Year in and year out, one of the three greatest Hermitages made is Chapoutier’s Le Pavillon. The black/blue-colored 2000 Ermitage Le Pavillon is brilliant out of bottle. Notes of graphite, ink, licorice, creme de cassis, and minerals jump from the glass of this syrup of Hermitage. Full-bodied, unctuously-textured, gorgeously rich, spectacularly concentrated and long, it is a tour de force in winemaking. Anticipated maturity: 2007-2040. (I disagree, but Michel Chapoutier feels his finest three Le Pavillons to date have been 1991 followed by 1995 and 2000. I retain a preference for the glorious trilogy of 1989, 1990, and 1991.)

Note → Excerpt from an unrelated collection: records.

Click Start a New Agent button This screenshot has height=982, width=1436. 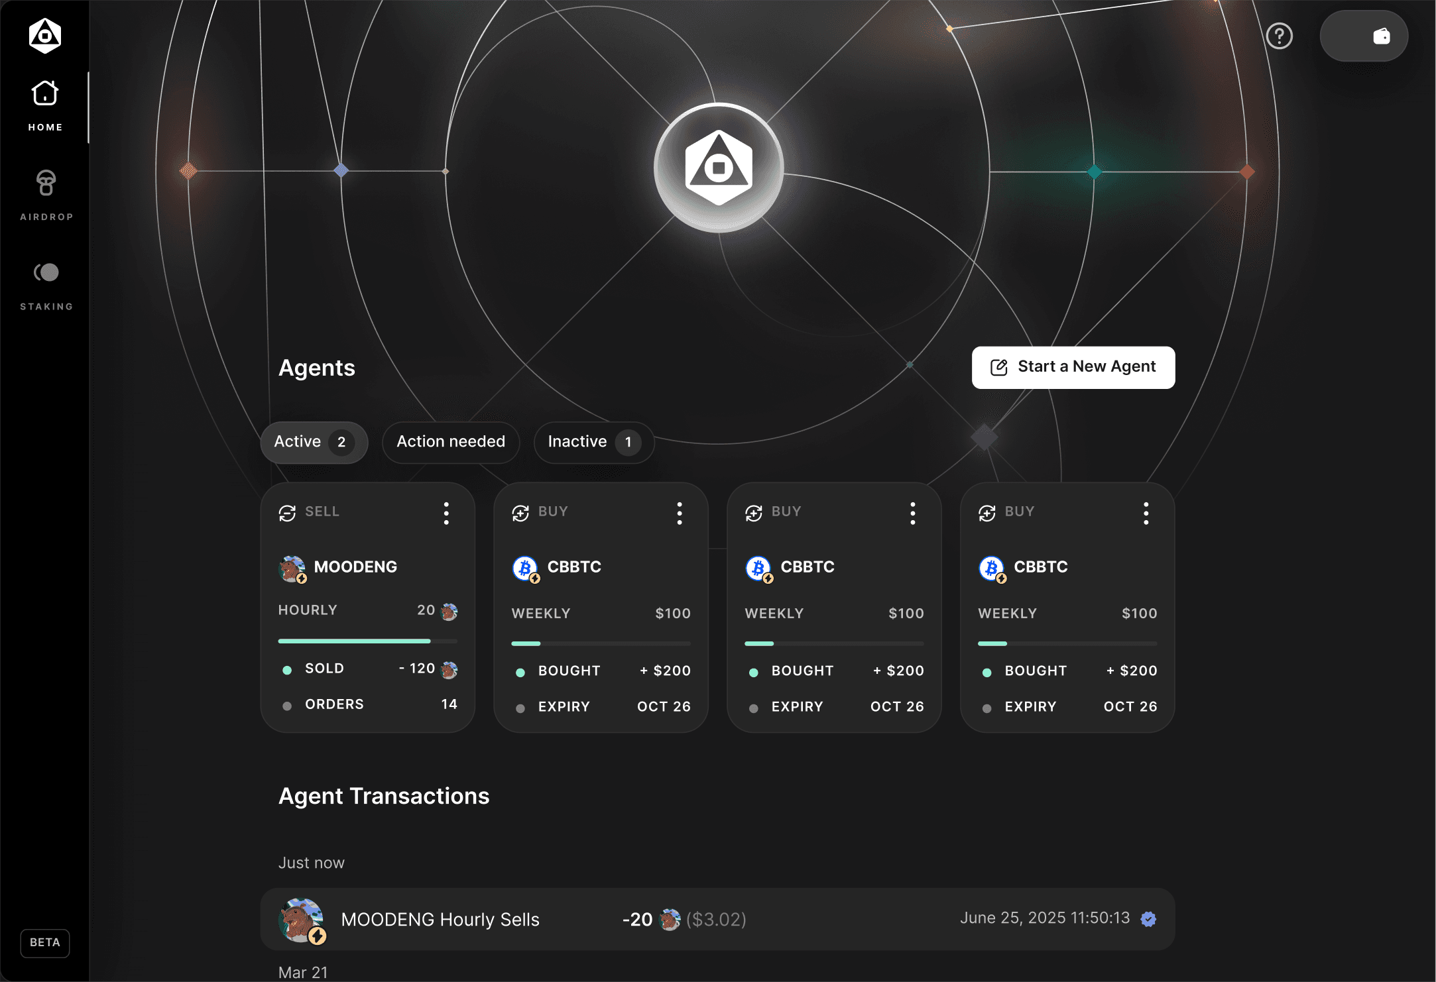(x=1073, y=367)
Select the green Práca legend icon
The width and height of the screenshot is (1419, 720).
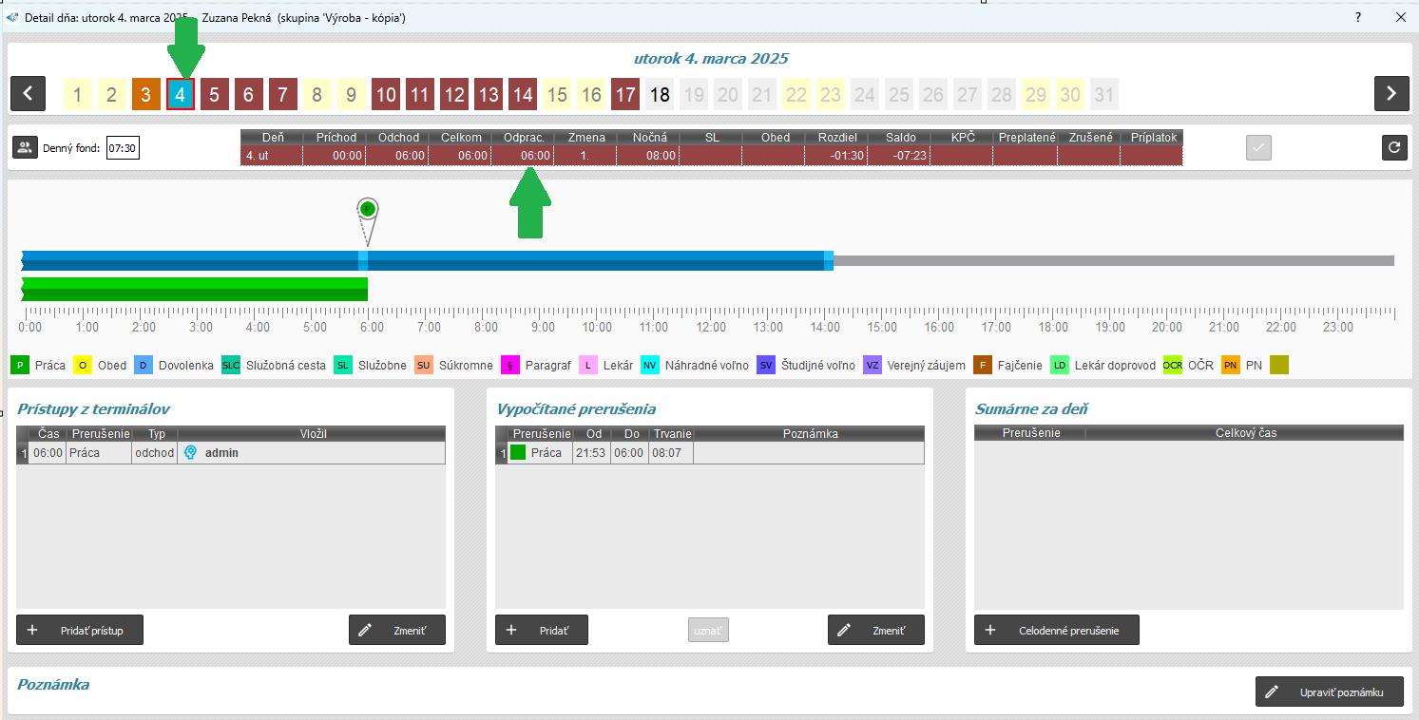click(x=21, y=365)
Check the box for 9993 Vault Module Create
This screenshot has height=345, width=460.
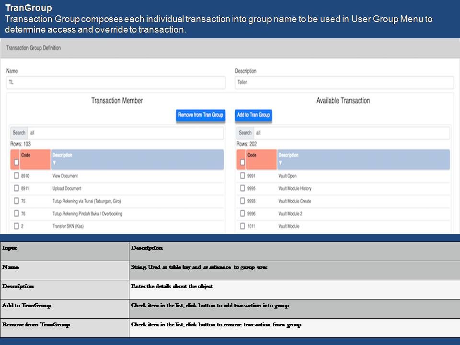242,201
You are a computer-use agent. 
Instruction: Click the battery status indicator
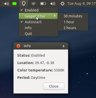coord(43,4)
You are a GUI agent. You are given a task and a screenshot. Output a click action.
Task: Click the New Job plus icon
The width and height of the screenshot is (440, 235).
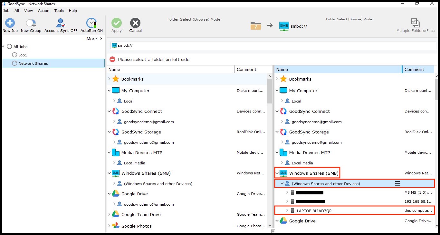[10, 23]
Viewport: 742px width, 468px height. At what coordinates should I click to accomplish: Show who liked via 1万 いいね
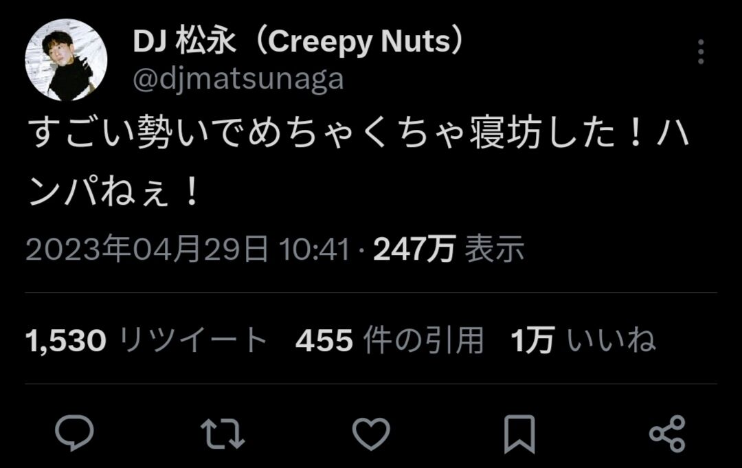(x=583, y=339)
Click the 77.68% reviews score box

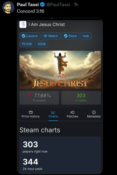coord(39,98)
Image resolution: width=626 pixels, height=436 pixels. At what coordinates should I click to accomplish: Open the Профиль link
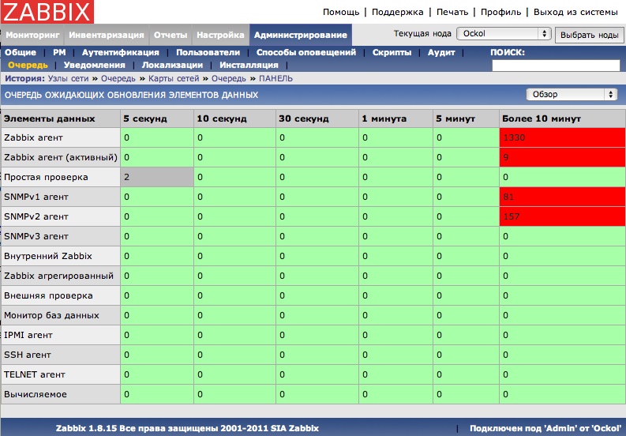pos(500,13)
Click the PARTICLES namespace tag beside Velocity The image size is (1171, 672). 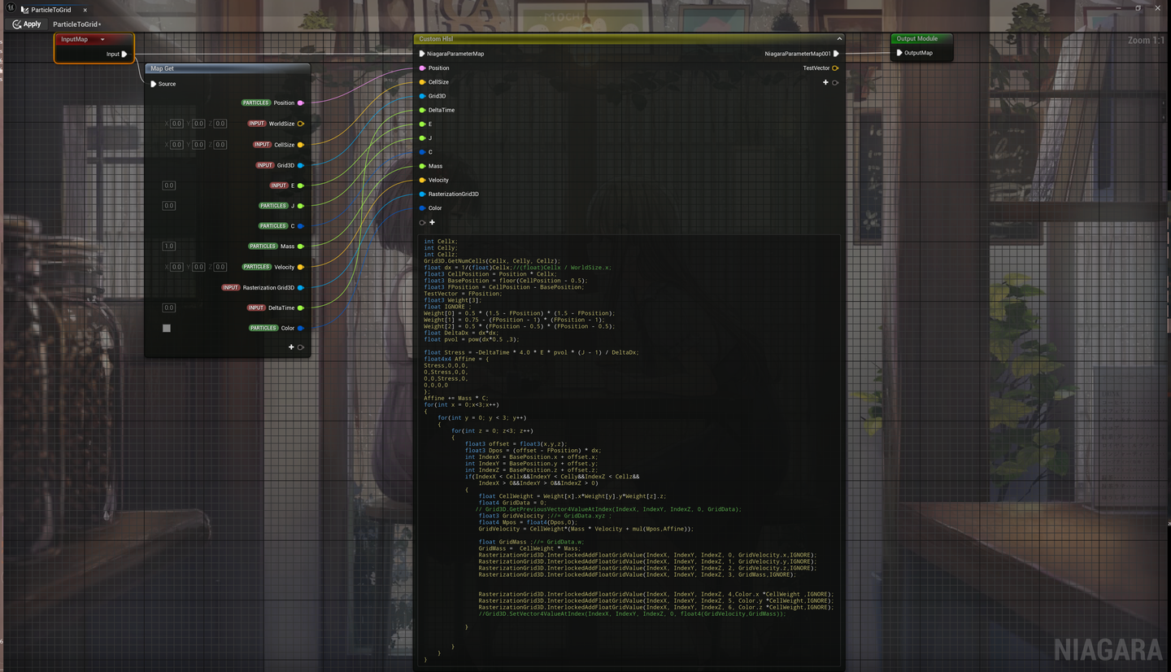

This uncompromising offering from a young genius is not meant for consumers who want something to drink immediately. It is the essence of bio-dynamically farmed vineyard sites cropped incredibly low, given extended fermentations with indigenous yeasts, and rarely touched until it goes into the bottle unfined and unfiltered. In most vintages, the wine is not even racked off its lees, which only adds to its natural style. This is truly a remarkable wine, but for most readers, patience is the operative rule as it needs a good 8-10 years to strut its stuff.
Once moribund, over the last 12 years, this firm has become one of the reference points for nearly all the Rhone Valley appellations since the brash yet immensely talented Michel Chapoutier took over in the late eighties. The single vineyard offerings are as good as Rhone Valley wines can be. Moreover, Chapoutier continues to upgrade the quality of those wines offered in more significant quantities than the 500 or so cases each of the single vineyard offerings.